### MATERIAL FOR THIS EXERCISE

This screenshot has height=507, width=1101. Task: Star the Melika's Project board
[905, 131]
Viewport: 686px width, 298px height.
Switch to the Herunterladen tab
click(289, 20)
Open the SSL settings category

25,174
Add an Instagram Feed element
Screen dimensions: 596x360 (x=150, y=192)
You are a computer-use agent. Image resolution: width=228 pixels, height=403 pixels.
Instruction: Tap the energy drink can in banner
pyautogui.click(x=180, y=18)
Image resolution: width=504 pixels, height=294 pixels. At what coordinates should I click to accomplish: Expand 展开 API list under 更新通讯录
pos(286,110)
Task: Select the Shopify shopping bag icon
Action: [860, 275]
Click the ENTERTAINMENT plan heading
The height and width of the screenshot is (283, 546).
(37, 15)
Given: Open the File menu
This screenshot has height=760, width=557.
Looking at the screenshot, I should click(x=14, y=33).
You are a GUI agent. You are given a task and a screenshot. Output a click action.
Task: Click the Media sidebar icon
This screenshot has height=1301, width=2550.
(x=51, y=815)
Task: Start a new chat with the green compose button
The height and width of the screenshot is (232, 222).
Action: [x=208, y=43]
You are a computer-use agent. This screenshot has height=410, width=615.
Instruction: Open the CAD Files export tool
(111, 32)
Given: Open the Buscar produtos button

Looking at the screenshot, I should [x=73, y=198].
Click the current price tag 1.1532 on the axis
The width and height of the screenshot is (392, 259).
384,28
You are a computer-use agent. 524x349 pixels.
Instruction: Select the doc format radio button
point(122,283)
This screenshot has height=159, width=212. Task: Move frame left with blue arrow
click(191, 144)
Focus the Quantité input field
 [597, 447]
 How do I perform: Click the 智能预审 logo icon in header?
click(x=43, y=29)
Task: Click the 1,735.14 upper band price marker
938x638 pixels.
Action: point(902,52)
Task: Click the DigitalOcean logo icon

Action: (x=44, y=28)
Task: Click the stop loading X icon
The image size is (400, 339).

######

## WHAT THE TASK REQUIRES
Take the records and restate them word for word.

## THE ANSWER
This screenshot has height=507, width=1101. Task: Star the Melika's Project board
[905, 131]
Viewport: 686px width, 298px height.
Switch to the Herunterladen tab
click(289, 20)
Open the SSL settings category

25,174
Add an Instagram Feed element
Screen dimensions: 596x360 (x=150, y=192)
You are a computer-use agent. Image resolution: width=228 pixels, height=403 pixels.
Instruction: Tap the energy drink can in banner
pyautogui.click(x=180, y=18)
Image resolution: width=504 pixels, height=294 pixels. At what coordinates should I click to accomplish: Expand 展开 API list under 更新通讯录
pos(286,110)
Task: Select the Shopify shopping bag icon
Action: [860, 275]
Click the ENTERTAINMENT plan heading
The height and width of the screenshot is (283, 546).
(37, 15)
Given: Open the File menu
This screenshot has height=760, width=557.
Looking at the screenshot, I should click(x=14, y=33).
You are a GUI agent. You are given a task and a screenshot. Output a click action.
Task: Click the Media sidebar icon
This screenshot has height=1301, width=2550.
(x=51, y=815)
Task: Start a new chat with the green compose button
The height and width of the screenshot is (232, 222).
Action: [x=208, y=43]
You are a computer-use agent. This screenshot has height=410, width=615.
Instruction: Open the CAD Files export tool
(111, 32)
Given: Open the Buscar produtos button

Looking at the screenshot, I should [x=73, y=198].
Click the current price tag 1.1532 on the axis
The width and height of the screenshot is (392, 259).
384,28
You are a computer-use agent. 524x349 pixels.
Instruction: Select the doc format radio button
point(122,283)
This screenshot has height=159, width=212. Task: Move frame left with blue arrow
click(191, 144)
Focus the Quantité input field
 [597, 447]
 How do I perform: Click the 智能预审 logo icon in header?
click(x=43, y=29)
Task: Click the 1,735.14 upper band price marker
938x638 pixels.
Action: point(902,52)
Task: Click the DigitalOcean logo icon

Action: (x=44, y=28)
Task: Click the stop loading X icon
The image size is (400, 339).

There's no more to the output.